> [Exercise brief]:
Please print the line that holds "Viewport: 700px width, 734px height." and each line after it to the end of the data, word for word, without any pictures.

===============

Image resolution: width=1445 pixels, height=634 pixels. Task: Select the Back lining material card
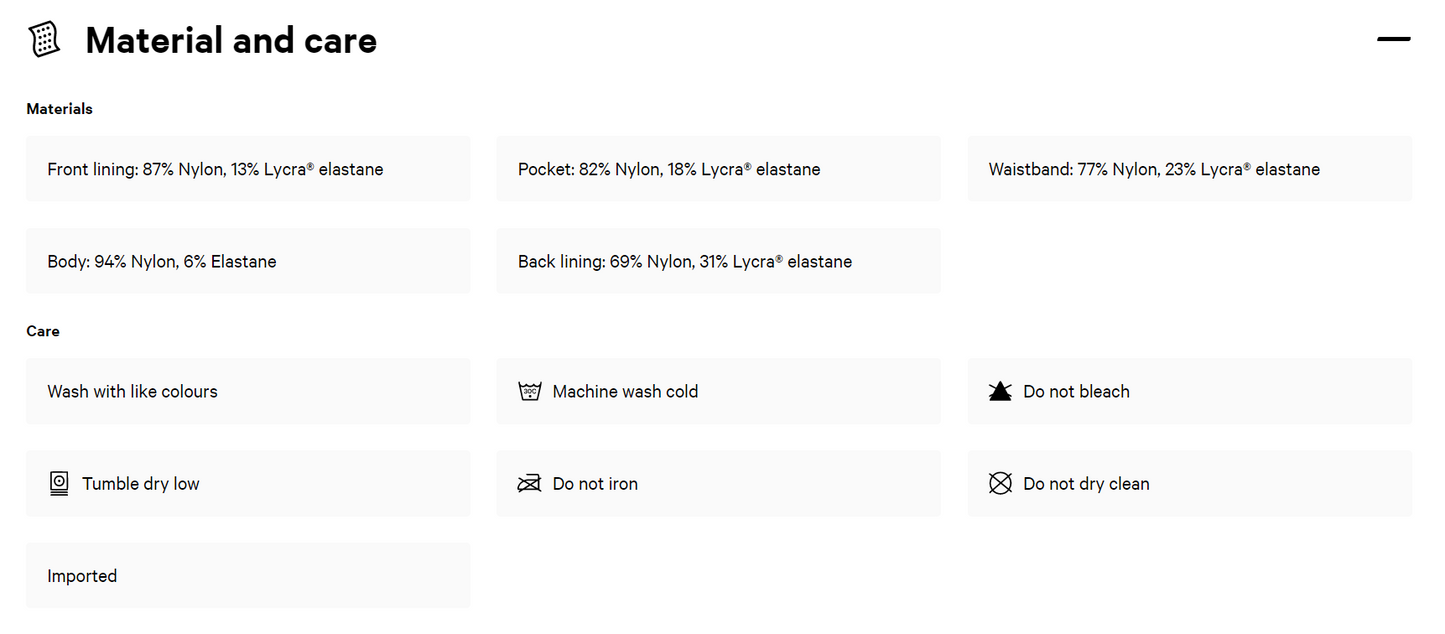coord(718,261)
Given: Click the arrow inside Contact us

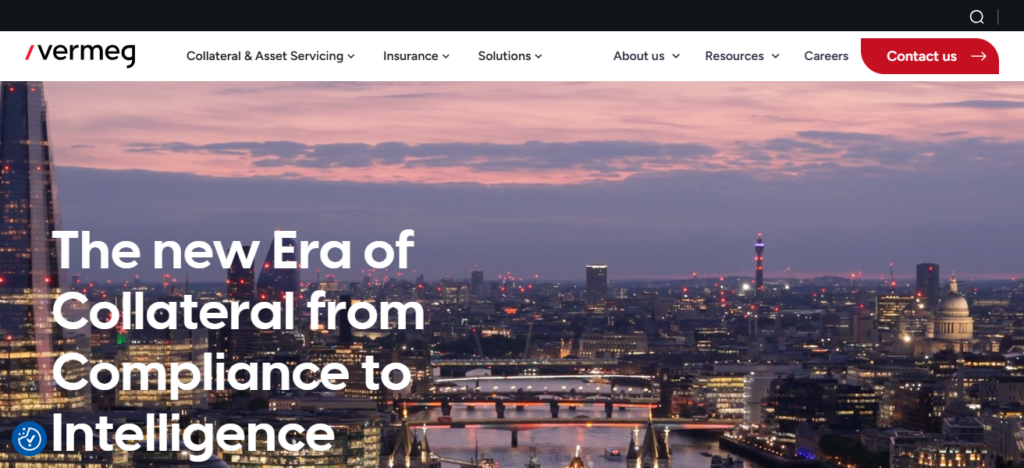Looking at the screenshot, I should pos(978,56).
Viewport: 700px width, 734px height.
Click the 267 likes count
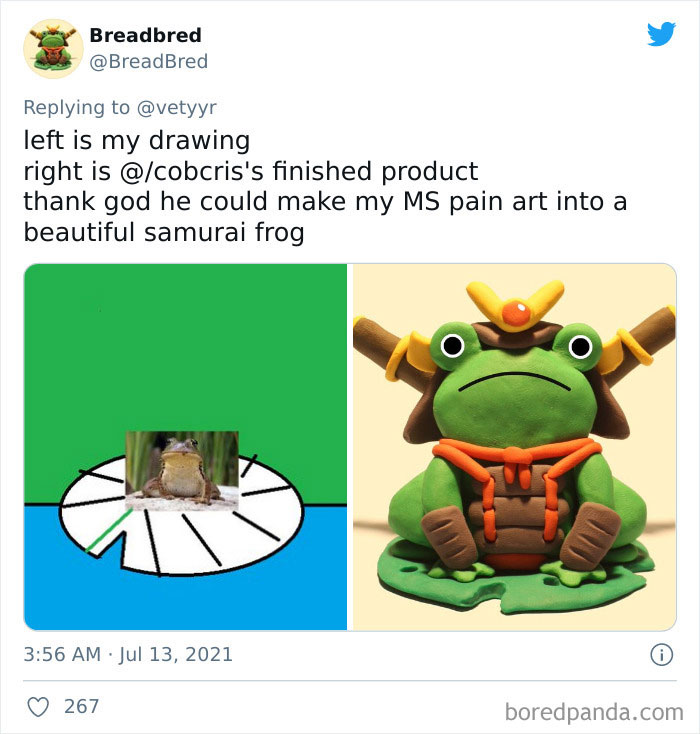point(81,706)
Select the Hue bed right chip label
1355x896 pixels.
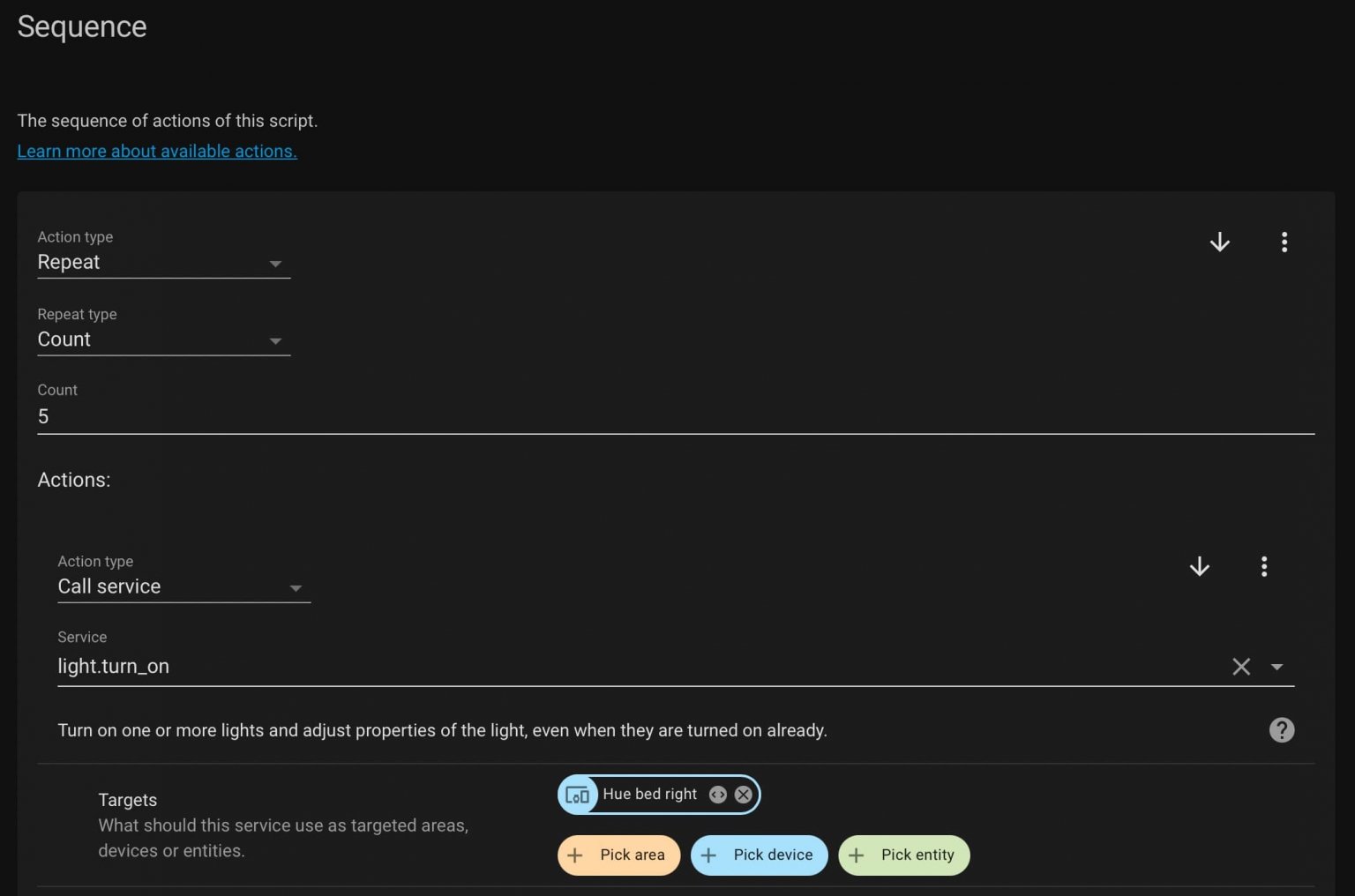(649, 795)
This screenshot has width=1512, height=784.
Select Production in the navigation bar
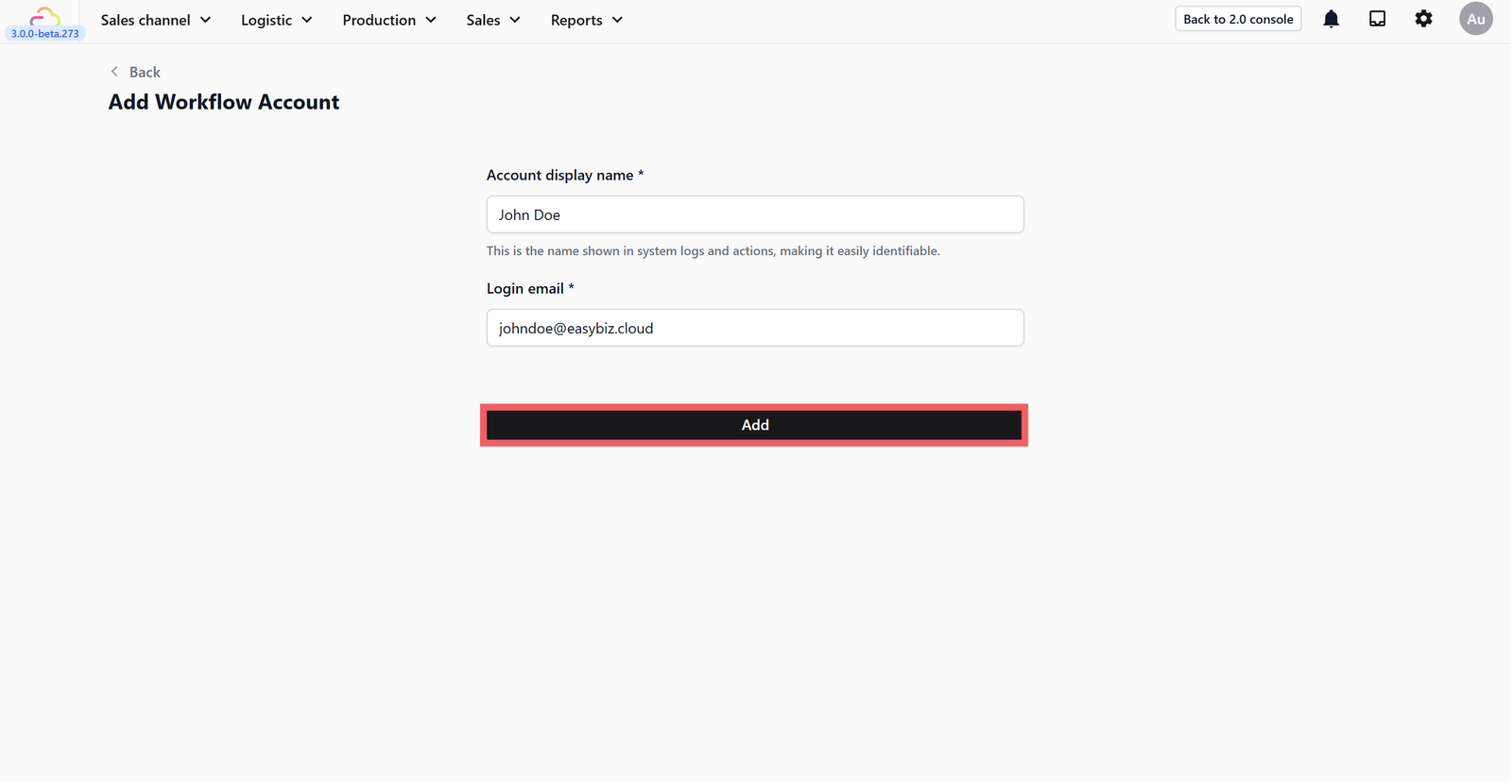coord(379,19)
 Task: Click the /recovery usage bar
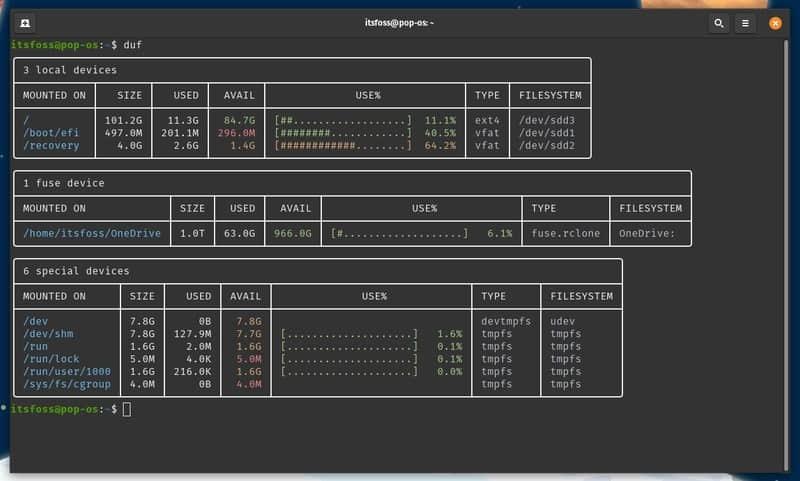[x=343, y=145]
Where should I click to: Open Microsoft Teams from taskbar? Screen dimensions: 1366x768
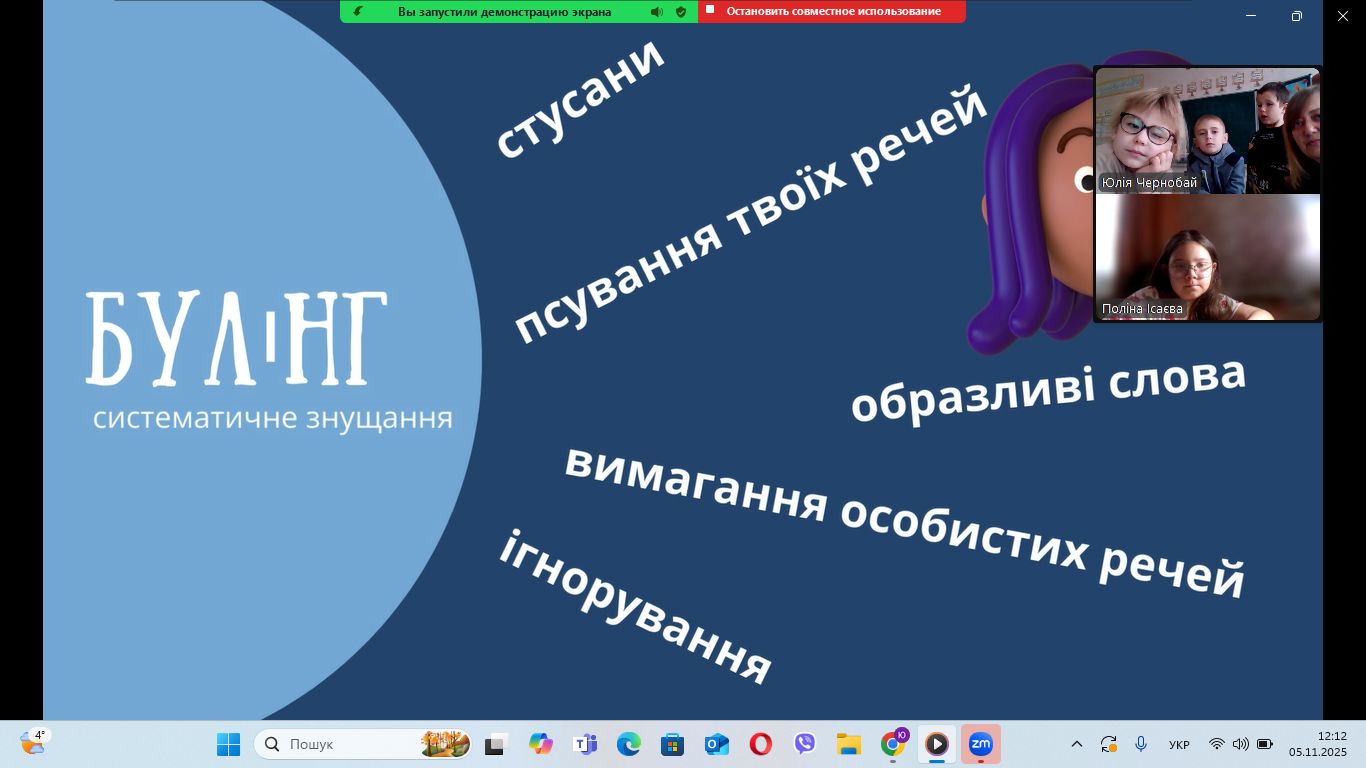[x=584, y=744]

===============

> [Answer space]:
Viewport: 700px width, 734px height.
Click the 267 likes count
point(81,706)
Select the Hue bed right chip label
1355x896 pixels.
(649, 795)
This screenshot has width=1512, height=784.
Select Production in the navigation bar
coord(379,19)
 Task: Click the /recovery usage bar
[x=343, y=145]
Where should I click to: Open Microsoft Teams from taskbar? Screen dimensions: 1366x768
[x=584, y=744]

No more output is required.